Crystal is correct, raft-checkpoint will work. quarkdb-checkpoint is a command aliased to raft-checkpoint, they do exactly the same thing. It’s a redis command, not a tool – I’m adding a clarification in the docs
maybe for useful for others, we’re using this as backup now:
we run this on all quarkdb nodes in the cluster, but the script will only execute the backup on the leader.
roughly it does:
create checkpoint
calculate checkpoint size
validate checkpoint - and bail if validation fails
rotate away previous backup run (the target is a snapshotted NFS mount)
rsync current backup
and write some prometheus metrics
for sure it’s not perfect, but we’ll start with that.
comments welcome.
RAFT_STATUS=$(redis-cli -p 9999 raft-info | grep 'STATUS')
BACKUP_PATH=/mnt/meta_backup/eos_ns_metadata
START_TIME=$(date -Iseconds)
echo "##################################################"

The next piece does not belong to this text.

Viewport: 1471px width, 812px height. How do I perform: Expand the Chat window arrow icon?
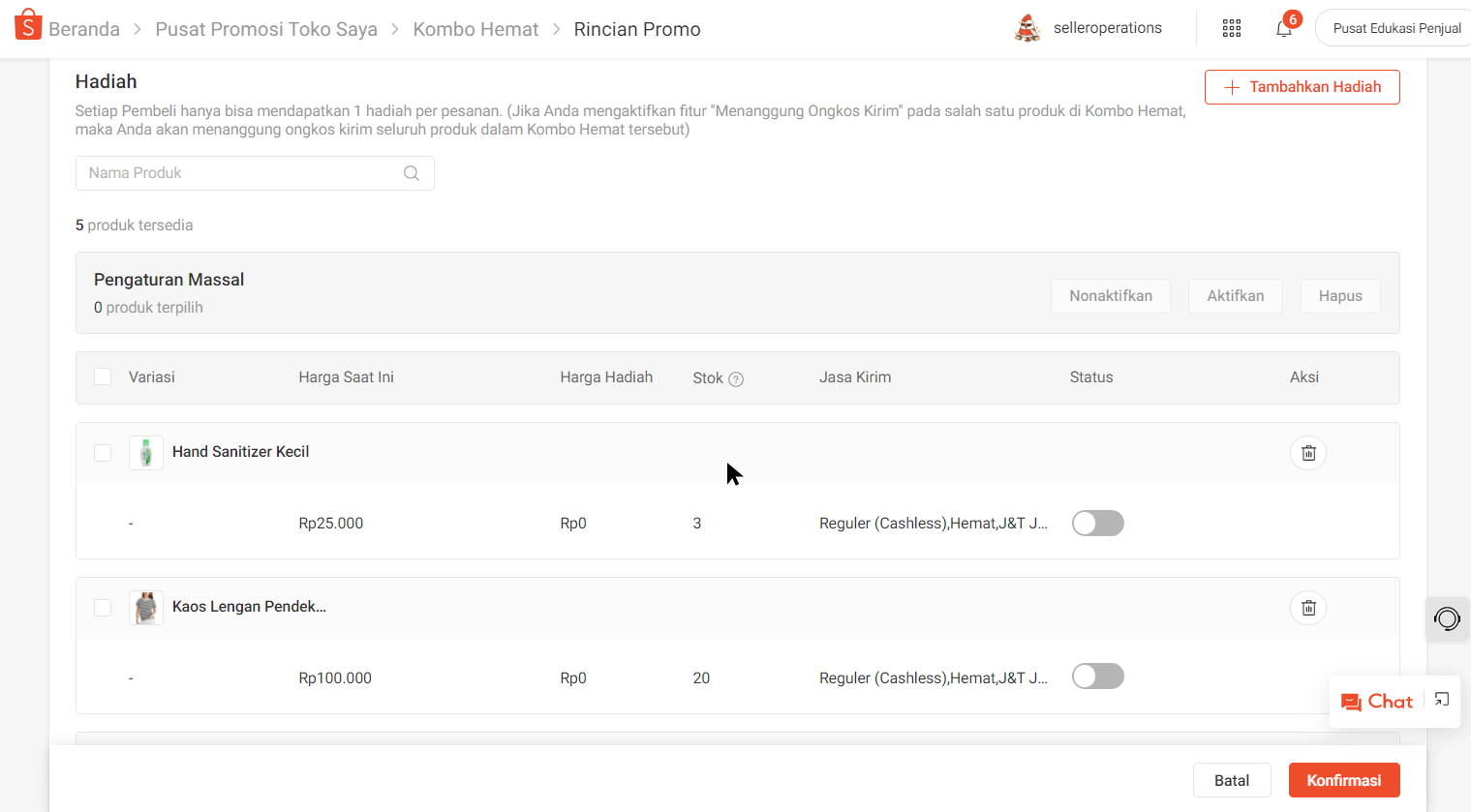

echo "now is ${START_TIME}"
echo "raft status: $RAFT_STATUS"
PROM_METRIC_TIME="# HELP eos_backup_metadata_timestamp time of last successful eos NS metadata backup
# TYPE eos_backup_metadata_timestamp counter
eos_backup_metadata_timestamp"
PROM_METRIC_BYTES="# HELP eos_backup_metadata_bytes size of eos NS metadata backup
# TYPE eos_backup_metadata_bytes gauge
eos_backup_metadata_bytes"
if [[ "$RAFT_STATUS" == "STATUS LEADER" ]] ; then
echo "starting backup"
STAMP=$(date +%s)
CHECKPOINT_PATH=/srv/metadata/backup_${STAMP}
echo "writing snapshot..."
redis-cli -p 9999 raft-checkpoint ${CHECKPOINT_PATH}
echo "showing checkpoint size"
du -sch ${CHECKPOINT_PATH}
BACKUP_BYTES=$(du -s --bytes ${CHECKPOINT_PATH} | awk '{print $1;}')

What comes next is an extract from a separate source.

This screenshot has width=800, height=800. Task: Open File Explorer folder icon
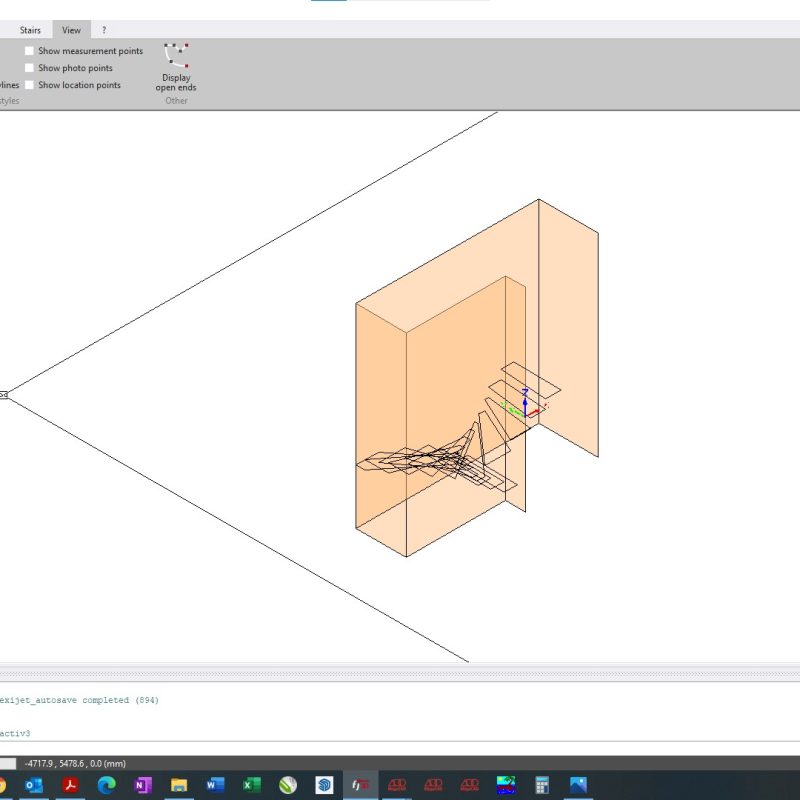(179, 785)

echo "validating checkpoint"
quarkdb-validate-checkpoint --path ${CHECKPOINT_PATH} --eos 2>&1
VALIDATE_STATUS=$?
if [[ "$VALIDATE_STATUS" -ne "0" ]]; then
echo "=== SNAPSHOT VALIDATION FAILED, BAILING ==="
exit 1
fi
echo "rotate old backup"
rm -rf ${BACKUP_PATH}.old
mv ${BACKUP_PATH} ${BACKUP_PATH}.old
echo "rsync snapshot"
rsync -at ${CHECKPOINT_PATH}/ ${BACKUP_PATH}
echo "cleaning up checkpoint"
rm -rf ${CHECKPOINT_PATH}
echo "update prometheus metric"
echo "${PROM_METRIC_TIME} $(date +%s)" > /opt/prometheus_data/eos_backup.prom
echo "${PROM_METRIC_BYTES} ${BACKUP_BYTES}" >> /opt/prometheus_data/eos_backup.prom
FINISH_TIME=$(date -Iseconds)
echo "completion time: ${FINISH_TIME}"
echo "backup complete, done."
exit 0
else
echo "not leader, done."
exit 0
fi
exit 0
Based on my testing, the raft-checkpoint can run on any member of the cluster. However if you run it on a follower, if it is catching up to the leader, I suppose you will get a RAFT journal checkpoint that is valid as of some time in the recent past? (Which anyway becomes true for any checkpoint as soon as you finish writing it to disk, so doesn’t seem like an issue to me).
I can see how it might nevertheless be preferable to run it on the leader though.